Pressure may be building to avert a year-end fiscal crisis, but don’t expect House conservatives to buckle on upper-income tax hikes, even if Democrats commit to spending cuts in the process.
“What’s going to help our economy? Everyone knows Washington has a spending problem. A big one,” Rep. Jim Jordan of Ohio, the outgoing chairman of the conservative Republican Study Committee, said at an American Enterprise Institute panel on Tuesday. “... It’s a joke to go down this road” of considering any tax-rate hikes," he said.
Jordan and the committee's incoming chairman, Rep. Steve Scalise of Louisiana, both argued that, far from being a solution to the nation’s fiscal problems, raising tax rates in January would hurt the nation’s economy.
“I would argue, and history would prove, that tax cuts actually generate the revenue for economic growth to get you to a balanced budget,” Scalise said. “... Should we focus on fixing the problem or just appeasing the president’s pound of flesh that he wants to get?”
Despite their positions, House Speaker John Boehner, R-Ohio, and President Obama are the two principals in the negotiations to prevent the $500 billion in year-end tax hikes and spending cuts over 10 years that comprise the fiscal cliff. It's possible they could reach a compromise that allows upper-income tax rates to rise at the end of the year, even if not by as much as Obama initially sought.

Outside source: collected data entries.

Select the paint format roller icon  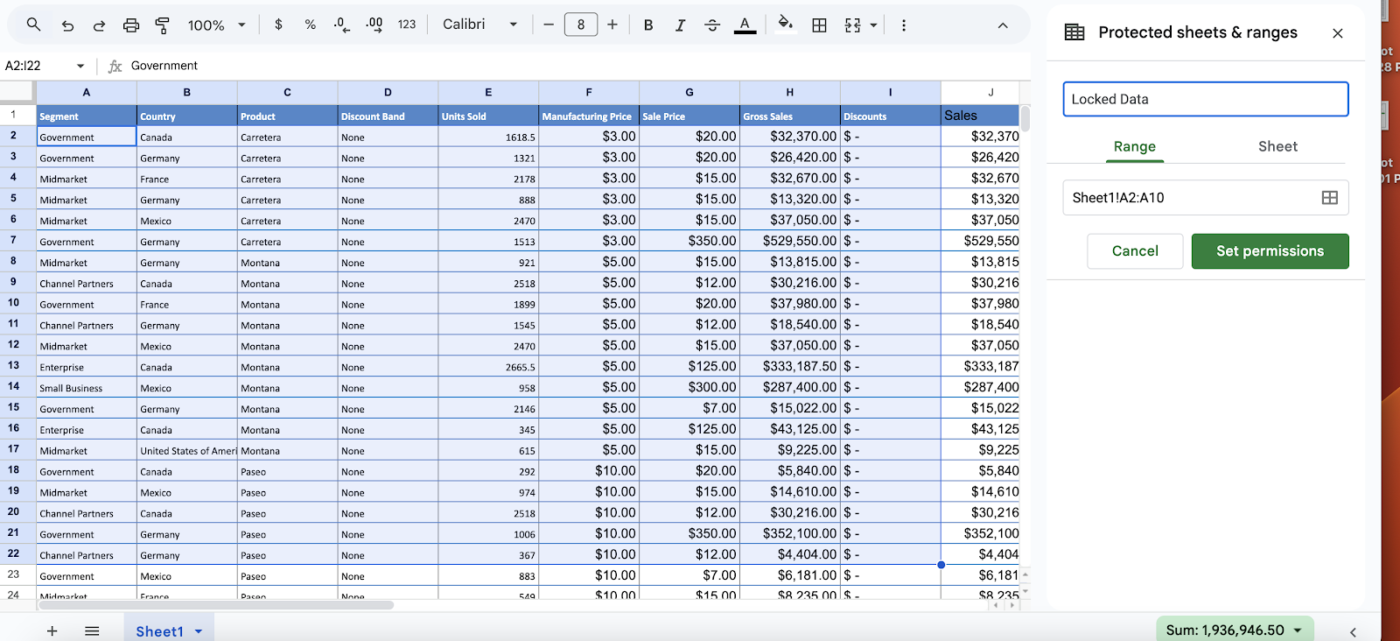point(163,25)
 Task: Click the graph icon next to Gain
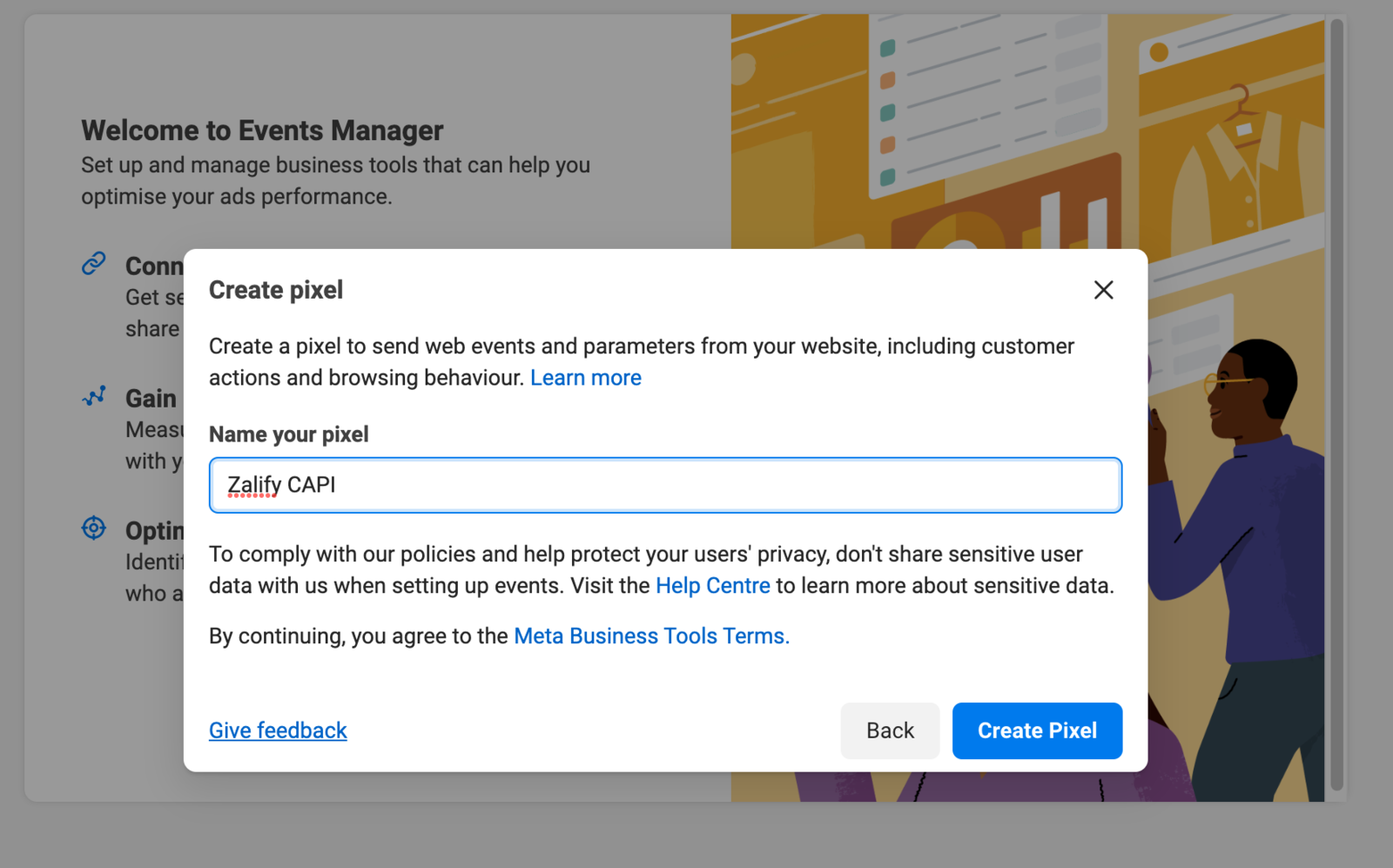pyautogui.click(x=94, y=397)
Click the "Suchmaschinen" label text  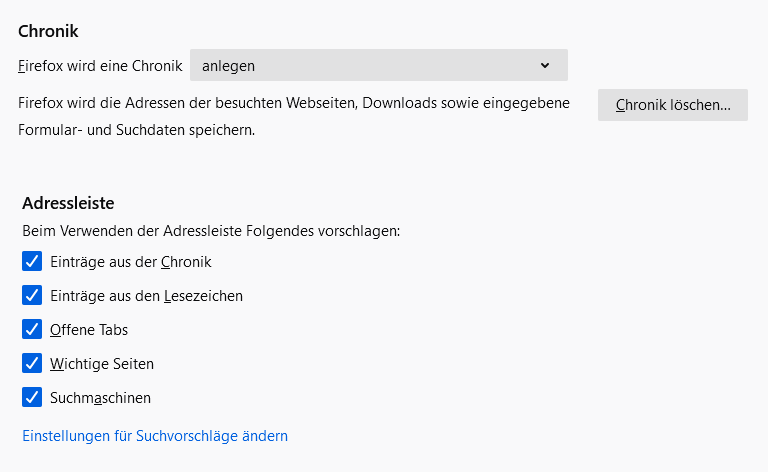point(100,398)
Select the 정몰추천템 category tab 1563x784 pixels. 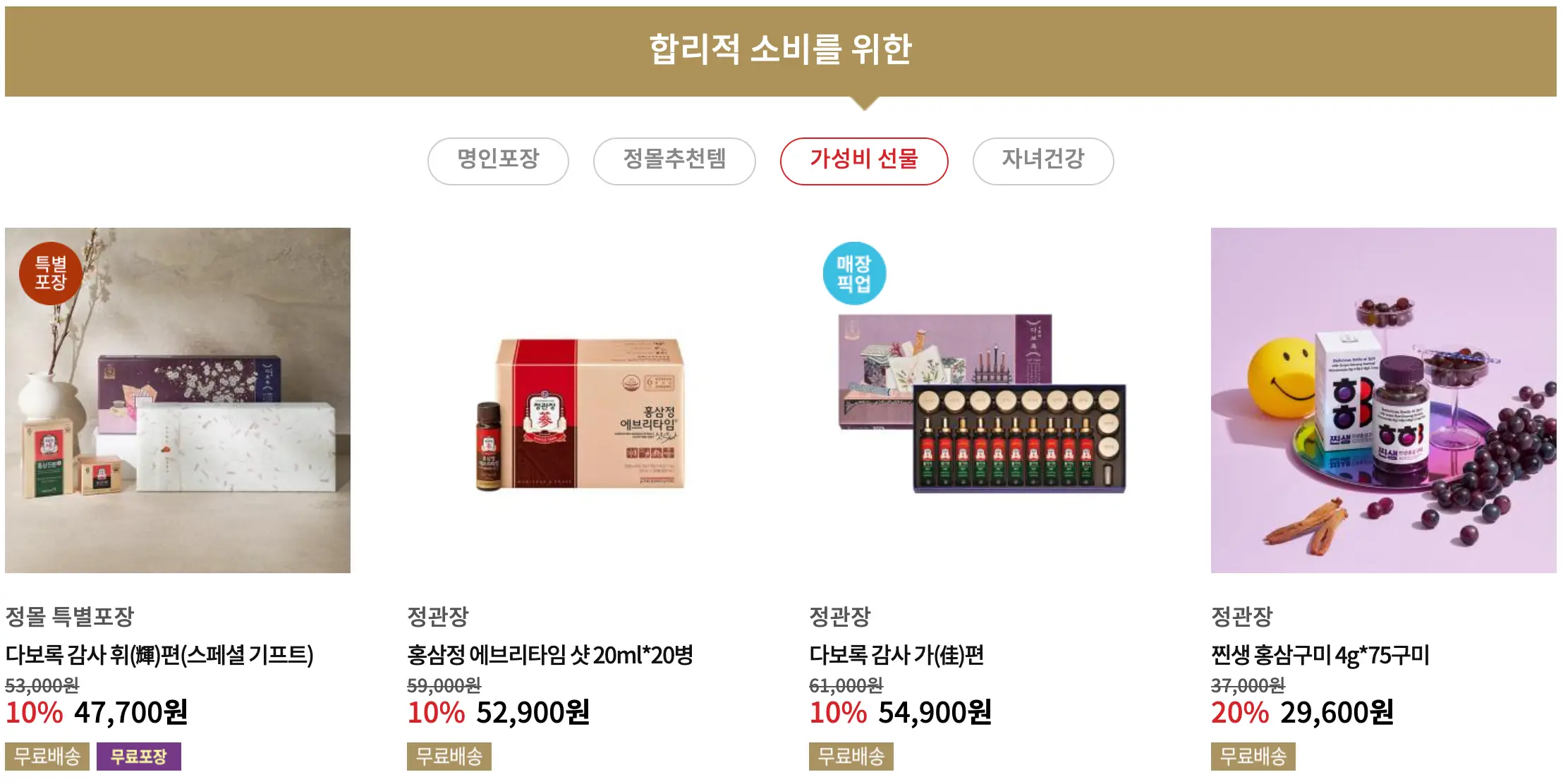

And if a deal is struck, it’s not clear whether the RSC and its members will be able to stop it, Jordan said.
“If it’s got a tax increase in it, I’m not going to be for it and I think there’s lots of members who won’t be for it,” Jordan said. “But the RSC doesn’t always function as a unit, as we all know.... So, we’ll see. But we’ve said it several different ways, we shouldn’t be raising taxes.”